My Mistake on Entrepreneurship in Cuba
By Aurelio Pedroso
HAVANA TIMES – I feel I have the moral obligation to publicly confess my mistake. And I’m not embarrassed at all because this often happens in this profession, when you are navigating through these waters which, on occasions, demand foresight.
Not too long ago I upheld the idea, with humor and convinced that I could have hit the nail on the head, that we could expect the government to call upon each and every one of us who had a room available to fix them up immediately for visitors to rent in the face of the tourism boom. People would pay the corresponding taxes and would resolve – the magic word for day-to-day survival, things like bread – and other difficulties that month.
I wasn’t so far off the mark then. Back in the ’90s, I had the privilege of having access to detailed and competent multidisciplinary studies about tourist behavior and reactions in Cuba. I can remember them as if I were just reading them now. They showed that it was the Cuban people’s character which most impressed visitors, more than the country’s beaches, colonial sites, deep seas or any luxurious 5 star hotels.
And in the tourism sector, our authorities must know a lot of visitors prefer to stay at casas particulares (private rentals in Cuban family homes) even though they insist on disqualifying or ignoring it. And this doesn’t just happen in our country nor is it a peculiarity. In Greece, just to cite an example, visitors prefer to share the same roof as natives on their days off, resting and exploring.
No matter how hard I try, I still can’t find any sense in the latest decision to suspend or postpone giving out new licenses to private rentals, rooms or spaces in the face of so much need, and after so many years of them operating.
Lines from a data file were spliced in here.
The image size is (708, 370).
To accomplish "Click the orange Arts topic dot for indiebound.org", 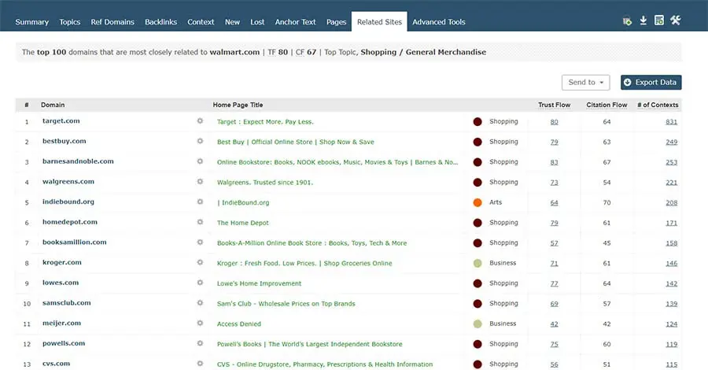I will (x=478, y=202).
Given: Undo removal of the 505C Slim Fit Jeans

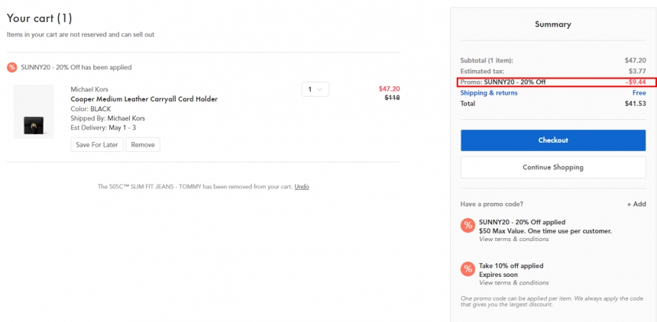Looking at the screenshot, I should pyautogui.click(x=302, y=187).
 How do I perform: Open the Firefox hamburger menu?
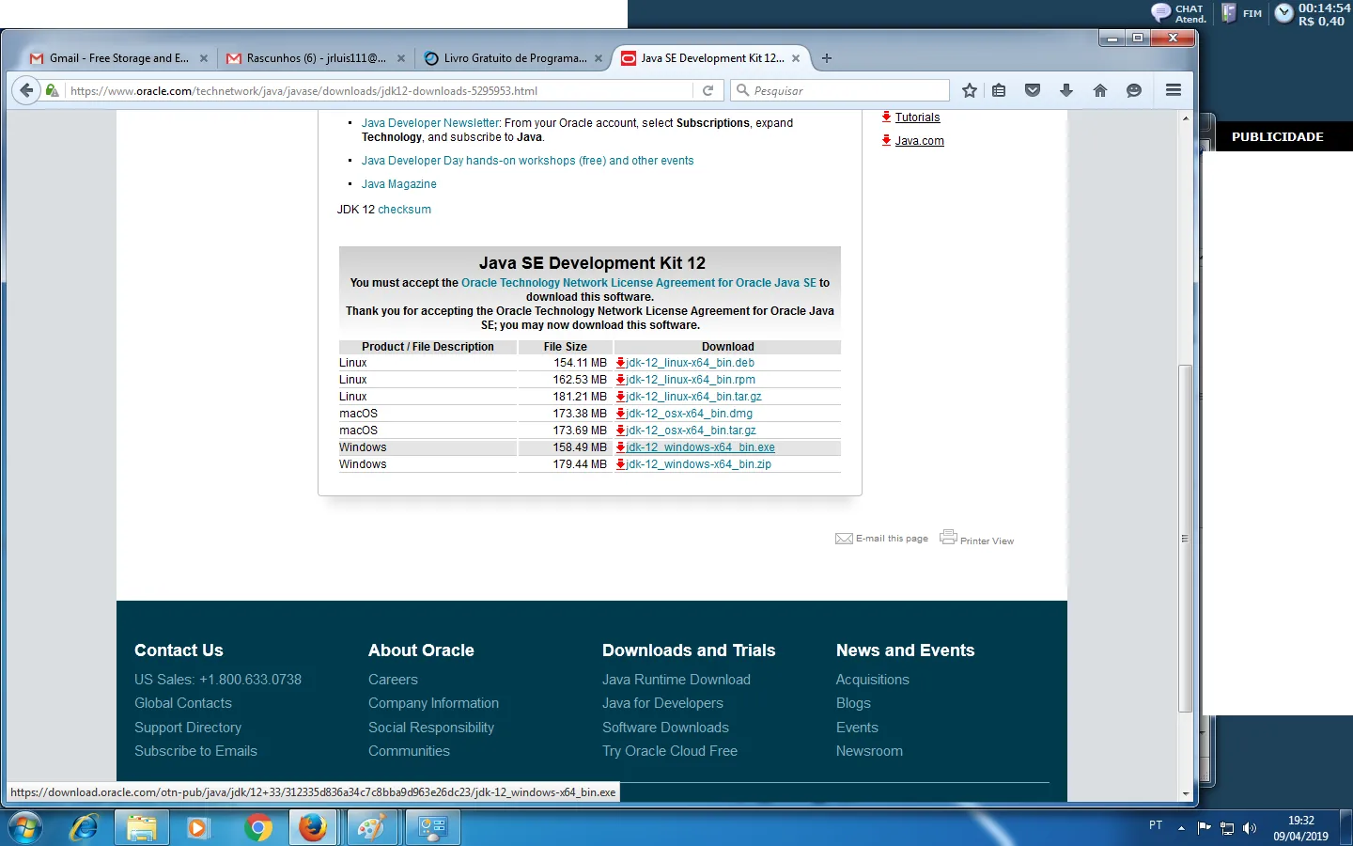pos(1174,90)
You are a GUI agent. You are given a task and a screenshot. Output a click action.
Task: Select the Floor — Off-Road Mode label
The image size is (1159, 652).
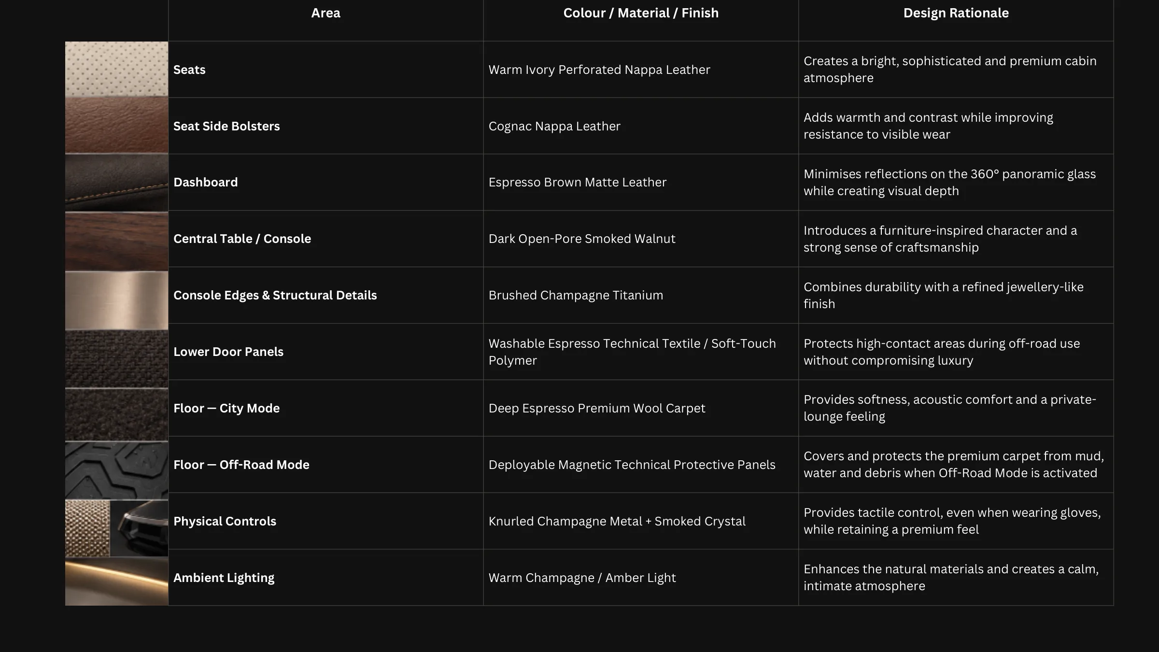click(x=241, y=465)
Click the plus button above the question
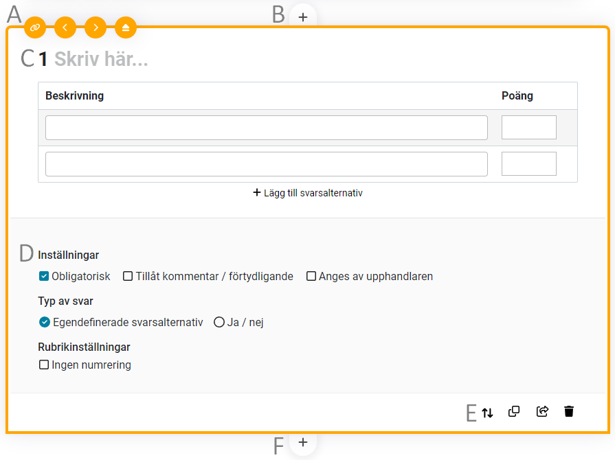This screenshot has width=615, height=460. pyautogui.click(x=303, y=16)
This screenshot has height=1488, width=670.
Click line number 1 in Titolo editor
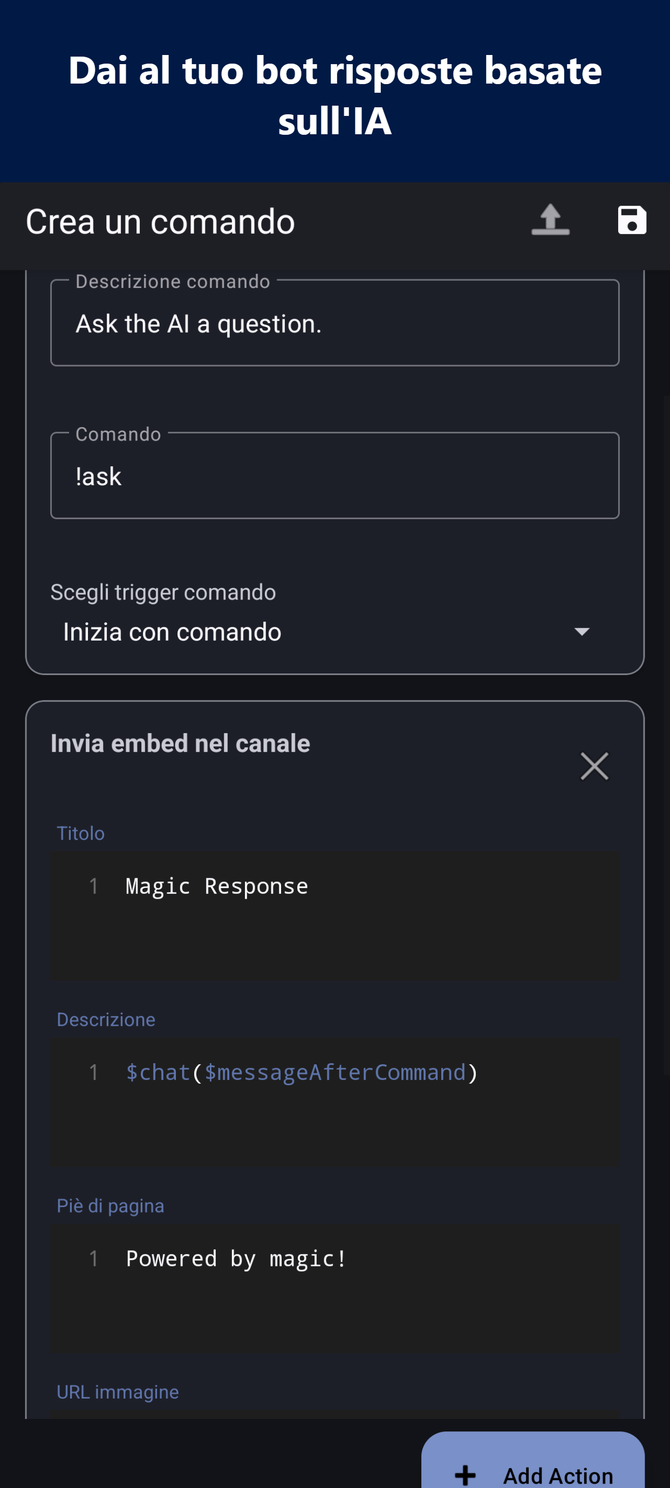(x=93, y=886)
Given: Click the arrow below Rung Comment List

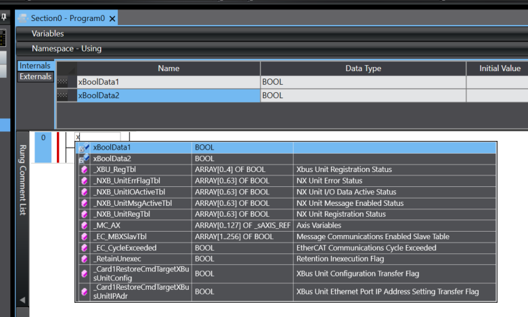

My father, with farmer origins, would have an explanation for this. In order to explain events of this nature, he used to remind us of the story of that hunting dog who, about to reach the wild hutia, stops what he’s doing because he has the urge to defecate.
My mother, on the other hand, educated practically under the robes of priests and warm nun dresses, but a fan of good popular music, would have mumbled a tune from the 1950s to me that suggests “get off this cloud and come back here to reality…”.